== GIVEN ENTRIES ==

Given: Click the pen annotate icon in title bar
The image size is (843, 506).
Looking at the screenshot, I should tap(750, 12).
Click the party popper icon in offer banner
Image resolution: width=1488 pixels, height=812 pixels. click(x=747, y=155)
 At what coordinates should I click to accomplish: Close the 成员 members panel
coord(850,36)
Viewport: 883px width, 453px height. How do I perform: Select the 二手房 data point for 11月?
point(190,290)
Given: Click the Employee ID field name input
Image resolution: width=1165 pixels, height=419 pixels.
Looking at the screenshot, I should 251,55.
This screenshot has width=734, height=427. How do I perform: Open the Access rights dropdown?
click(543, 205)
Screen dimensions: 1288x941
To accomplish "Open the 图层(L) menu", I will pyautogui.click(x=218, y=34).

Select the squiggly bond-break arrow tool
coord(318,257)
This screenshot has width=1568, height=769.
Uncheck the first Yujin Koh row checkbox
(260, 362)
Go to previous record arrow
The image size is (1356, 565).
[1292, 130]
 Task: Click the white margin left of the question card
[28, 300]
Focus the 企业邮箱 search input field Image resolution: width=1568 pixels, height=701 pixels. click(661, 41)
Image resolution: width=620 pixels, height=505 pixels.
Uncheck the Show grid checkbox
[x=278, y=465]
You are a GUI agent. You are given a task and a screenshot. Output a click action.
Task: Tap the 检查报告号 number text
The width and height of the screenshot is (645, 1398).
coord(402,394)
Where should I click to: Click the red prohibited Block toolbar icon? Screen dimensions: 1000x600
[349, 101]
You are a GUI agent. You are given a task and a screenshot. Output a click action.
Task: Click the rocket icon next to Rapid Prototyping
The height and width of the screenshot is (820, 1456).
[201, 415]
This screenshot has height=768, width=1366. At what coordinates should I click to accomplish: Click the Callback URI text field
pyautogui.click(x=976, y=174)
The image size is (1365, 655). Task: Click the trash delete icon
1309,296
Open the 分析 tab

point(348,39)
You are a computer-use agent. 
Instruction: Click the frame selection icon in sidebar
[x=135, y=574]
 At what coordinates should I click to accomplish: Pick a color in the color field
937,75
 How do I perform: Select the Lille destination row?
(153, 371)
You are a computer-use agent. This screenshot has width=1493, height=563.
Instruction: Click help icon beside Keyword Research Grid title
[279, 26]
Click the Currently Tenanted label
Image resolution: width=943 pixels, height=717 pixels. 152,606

===

[WHAT YOU SHOULD DO]
Write out exactly the final stretch of the records: the line containing "The width and" and every line after it, through the last, and nothing else.

[REPLY TO THE EXERCISE]
The width and height of the screenshot is (645, 1398).
coord(402,394)
Where should I click to: Click the red prohibited Block toolbar icon? Screen dimensions: 1000x600
[349, 101]
You are a GUI agent. You are given a task and a screenshot. Output a click action.
Task: Click the rocket icon next to Rapid Prototyping
The height and width of the screenshot is (820, 1456).
[201, 415]
This screenshot has height=768, width=1366. At what coordinates should I click to accomplish: Click the Callback URI text field
pyautogui.click(x=976, y=174)
The image size is (1365, 655). Task: Click the trash delete icon
1309,296
Open the 分析 tab

point(348,39)
You are a computer-use agent. 
Instruction: Click the frame selection icon in sidebar
[x=135, y=574]
 At what coordinates should I click to accomplish: Pick a color in the color field
937,75
 How do I perform: Select the Lille destination row?
(153, 371)
You are a computer-use agent. This screenshot has width=1493, height=563.
Instruction: Click help icon beside Keyword Research Grid title
[279, 26]
Click the Currently Tenanted label
Image resolution: width=943 pixels, height=717 pixels. 152,606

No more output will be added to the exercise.